C++ Memory Allocation Of A Variable That Is Not Initialized (32bit Machine)

Question

I noticed that if you allocate a char array inside of a function like this

void example()
{
    char dataBuffer[100] = { 0 };
}

then examine the disassembly of the function with IDA that this actually inserts a call to memset() in order to initialize the char array . Looks something like this after I reversed it

memset(stackPointer + offset + 1, 0, 100);

The raw assembly looks like

addic     r3, r1, 0x220
addic     r3, r3, 1
clrldi    r3, r3, 32
li        r4, 0
li        r5, 0x64
bl        memset

But If I were to change the example() function to

void example()
{
    char dataBuffer[100];
}

Then the call to memset() is not inserted I noticed when examining the disassembly in IDA. So basically my question is, if the char array is not initialized to zero will it still be safe to work with? For example

void example()
{
    char dataBuffer[100];
    strcpy(dataBuffer, "Just some random text");
    strcat(dataBuffer, "blah blah blah example text\0");//null terminator probably not required as strcpy() appends null terminator and strcat() moves the null terminator to end of string. but whatever
}

Should I expect any UB when writing/reading to the char array like this even when it is not initialized to zero with the inserted memset() that comes along with initializing the char array with = { 0 } ?

Answer 1

It's perfectly safe to work with it as an array with garbage data. This means writing into it is safe, reading from it is not. You simply just don't know what is in it yet. The function strcpy doesn't read from the array it gets (or more specifically, from the pointer it gets) it just writes onto it. So it's safe.

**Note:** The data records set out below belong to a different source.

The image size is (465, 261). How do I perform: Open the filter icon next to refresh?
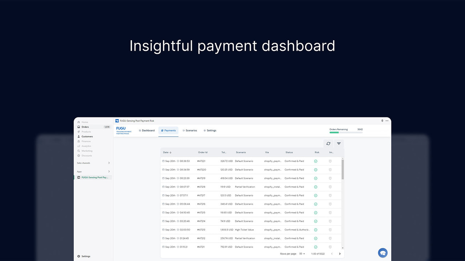(x=339, y=144)
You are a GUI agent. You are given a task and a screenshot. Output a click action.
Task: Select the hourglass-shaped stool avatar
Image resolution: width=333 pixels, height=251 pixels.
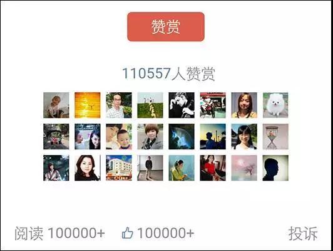tap(275, 136)
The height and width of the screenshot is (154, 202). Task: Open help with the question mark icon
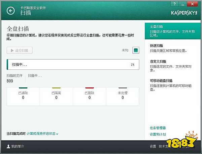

After you are done with writing into your char buffer. When you come to use it, you are going to go through it until you encounter a null (0) character. That null character will be set there when you wrote into it last. After that null character comes garbage if you didn't initialize it, and comes 0's if you did. In both cases, it doesn't matter since you are not going to read past the null character.

See: http://www.cplusplus.com/reference/cstring/strcpy/

it uses a very similar example to the code you provided.

Answer 2

The line

char dataBuffer[100];

calls the variable dataBuffer into existence, and thus also associates memory with it. However, as an optimization, this memory is not initialized. C is designed not to perform any unnecessary work, and you are working in the C subset of C++ here.

That said, if your compiler can prove that you don't actually use the memory, it does not need to allocate it. But such an optimization would not be detectable from within your running, standard compliant code by definition. Your code will run as if the memory had been allocated. (This as-if rule is the basis for pretty much all optimizations that your compiler is allowed to perform.)

Your strcpy() and strcat() calls are fine, as they do not overrun the allocated buffer. But better forget that strcpy() and strcat() exist, there are better, safer functions to use nowadays.